> [WORK TO COMPLETE] In the germanium text, how far below the direct band-edge does the indirect band-edge of Ge lie?

Germanium (Ge) is a group IV semiconductor compatible with modern silicon electronics fabrication processes. Ge has an indirect bandgap, so ordinarily it is a poor optical emitter. However, the indirect band-edge is only 0.165 eV below the direct band-edge, and this offset can be decreased or even reversed by applying tensile strain, thus turning Ge into a direct-bandgap material suitable for optical emitters.

Finding suitable fabrication methods to heavily strain Ge while integrating high-Q optical cavities, minimizing non-radiative recombination, and avoiding free carrier absorption can be difficult, but if these obstacles can be overcome, tensile-strained Ge is an excellent candidate for constructing fast and efficient lasers directly alongside conventional silicon electronics.

Inverse Design

Today, most electronic logic is designed using hardware description languages like Verilog and VHDL, which are used to specify the circuit's functionality without requiring knowledge of the physical implementation. Meanwhile, most photonic devices are designed by hand, with a designer selecting a design based on intuition and analytic approximations, and then fine-tuning the design with brute-force simulations.

Using a combination of convex optimization techniques and an "objective-first" design approach, in which Maxwell's equations are temporarily violated during the optimization, we have successfully designed and demonstrated a number of state-of-the-art nanophotonic devices. The design process requires no human input beyond the size of the design area, available dielectric materials, and desired functionality.

> [SUPPLIED ENTRIES]

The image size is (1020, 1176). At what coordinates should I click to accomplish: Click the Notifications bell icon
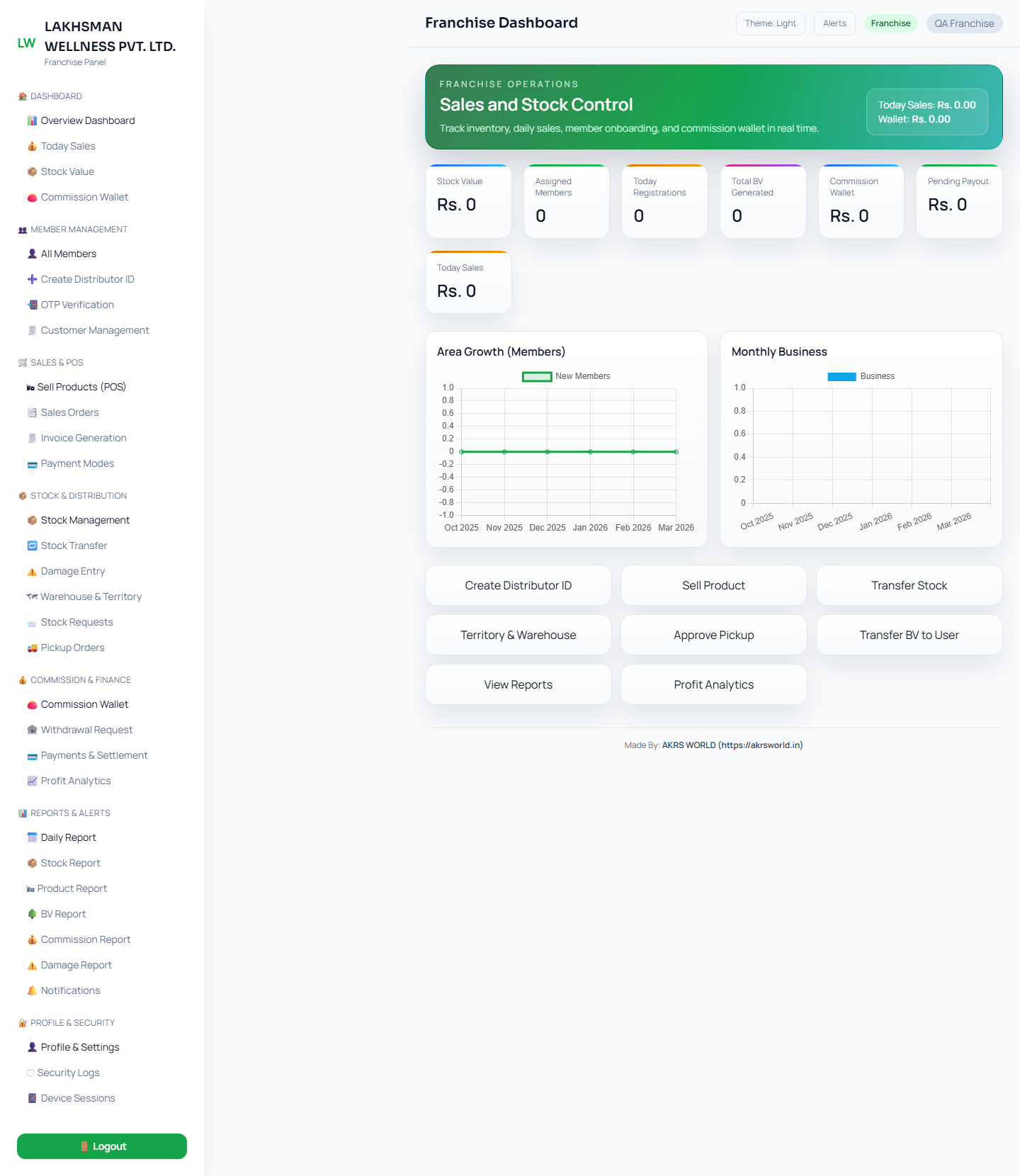[x=32, y=991]
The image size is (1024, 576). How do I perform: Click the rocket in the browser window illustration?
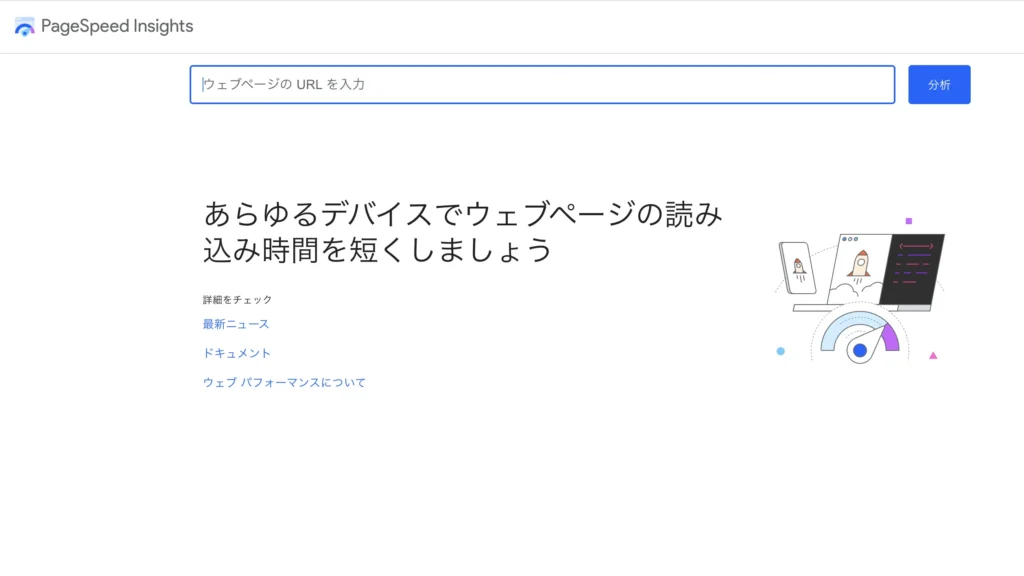click(x=859, y=263)
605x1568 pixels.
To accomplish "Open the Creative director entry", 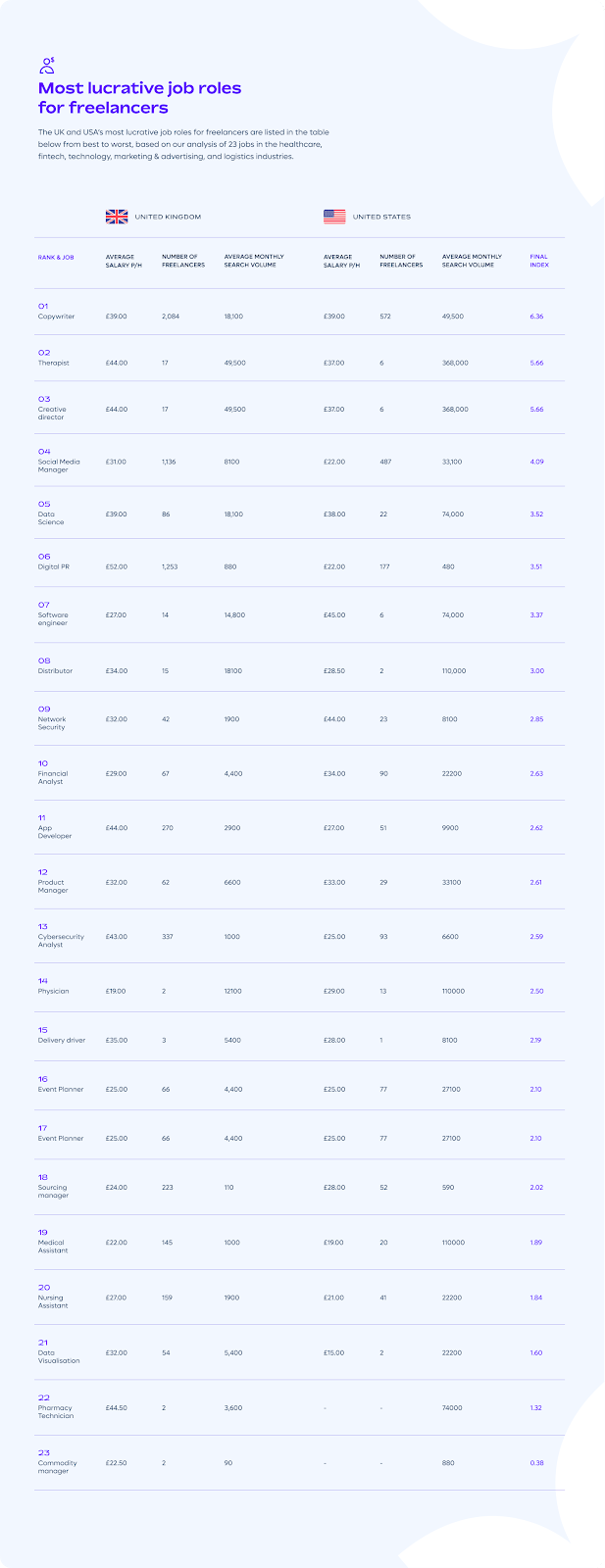I will click(52, 413).
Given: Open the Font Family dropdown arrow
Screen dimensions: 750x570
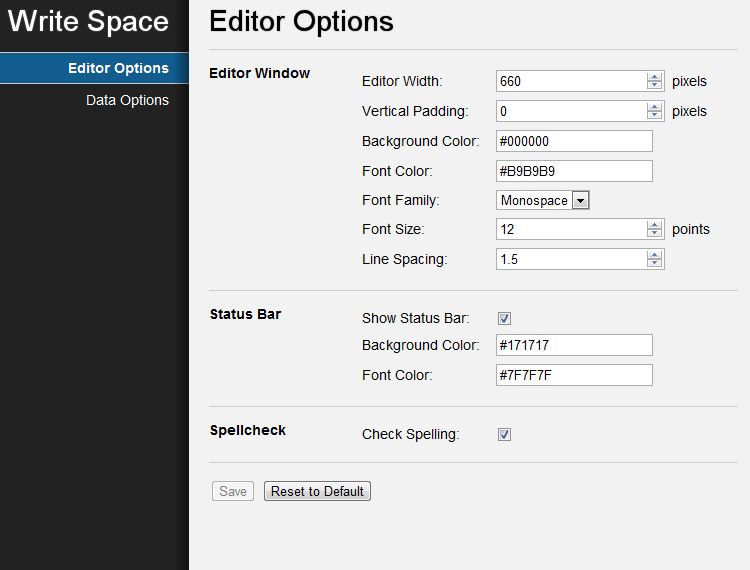Looking at the screenshot, I should coord(580,200).
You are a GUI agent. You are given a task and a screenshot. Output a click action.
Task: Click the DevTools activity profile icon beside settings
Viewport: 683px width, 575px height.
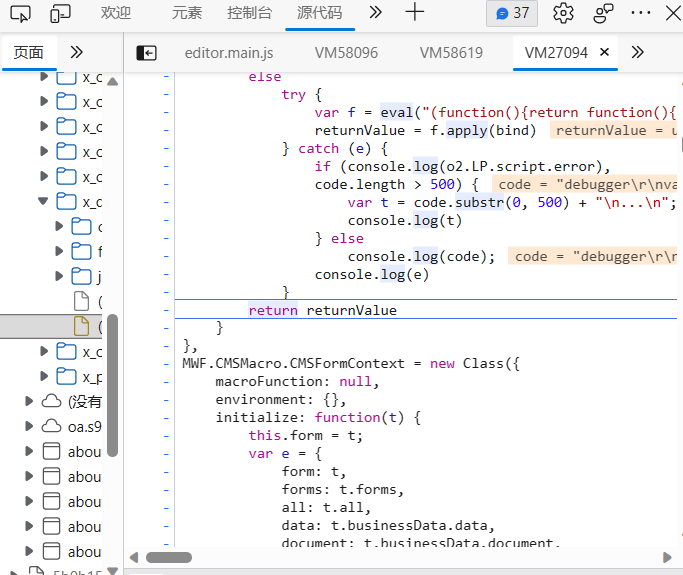coord(603,13)
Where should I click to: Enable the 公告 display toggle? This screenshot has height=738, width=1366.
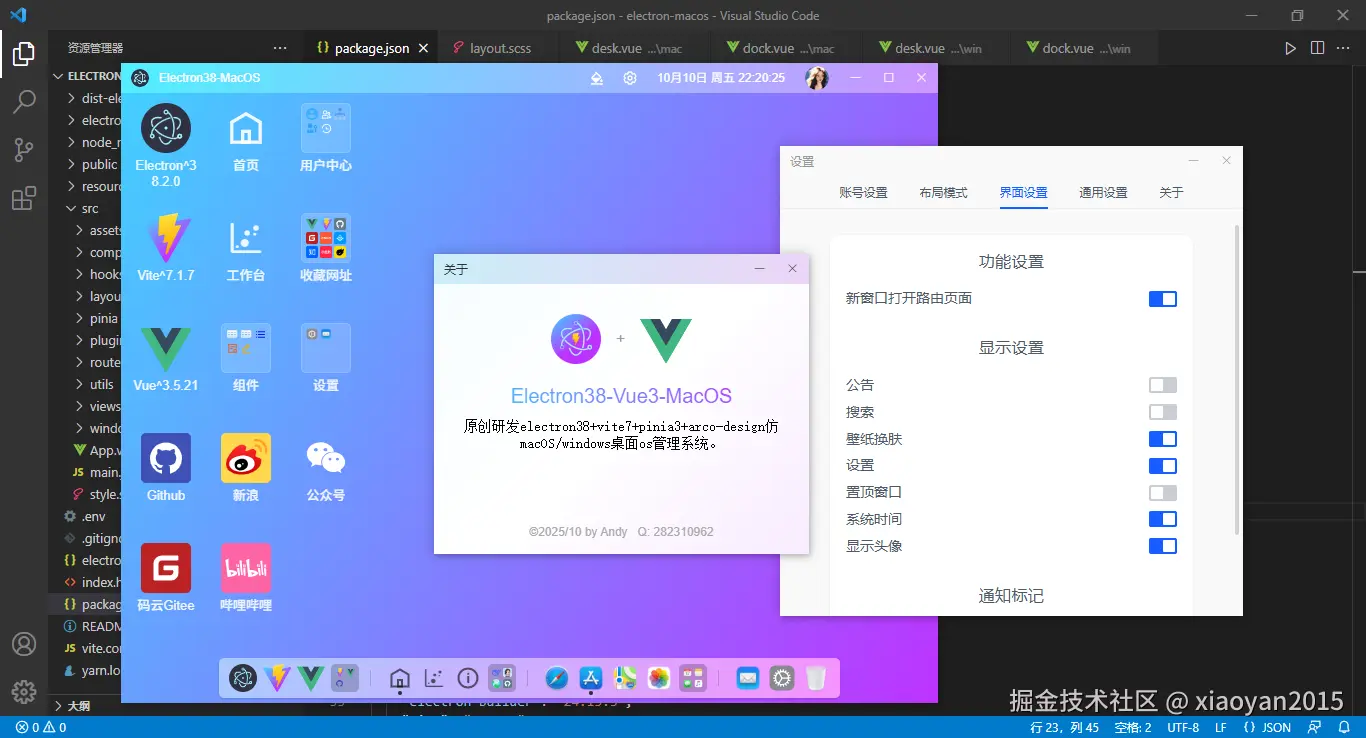(x=1163, y=384)
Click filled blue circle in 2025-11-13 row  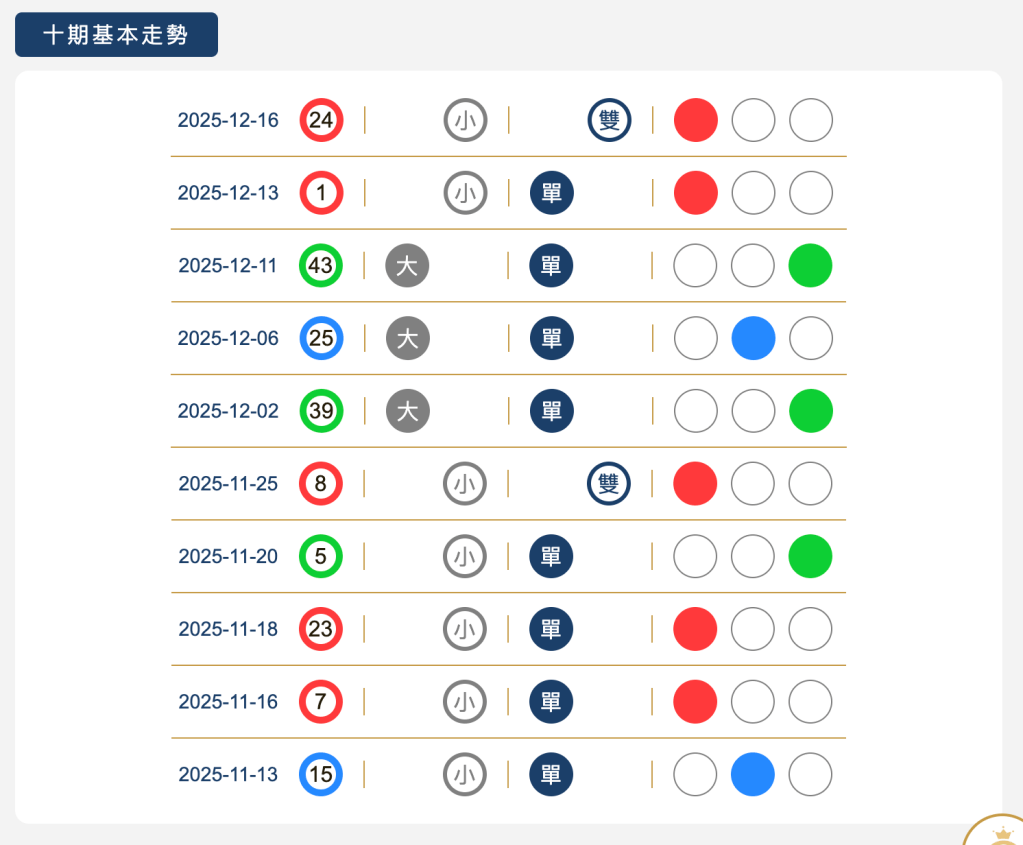(753, 774)
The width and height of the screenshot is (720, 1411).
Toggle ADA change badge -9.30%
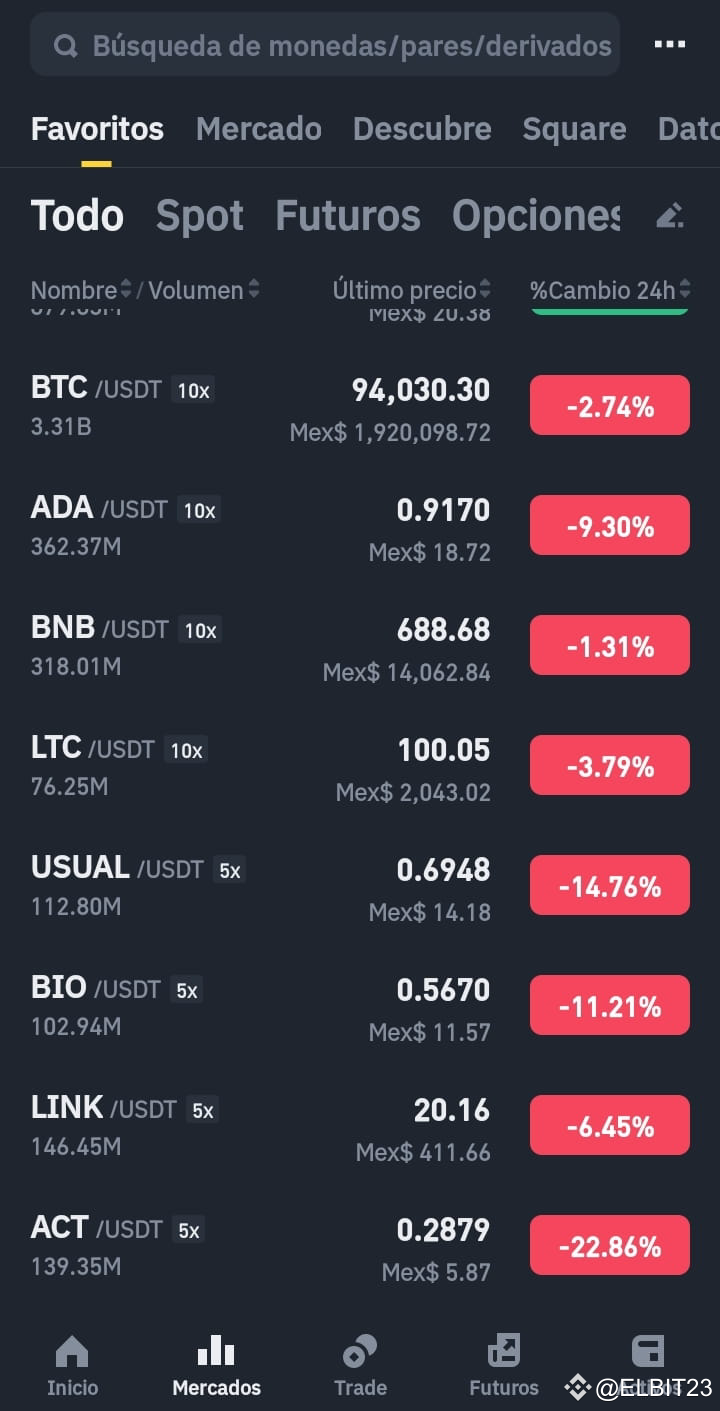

> [THE ANSWER] 0.165 eV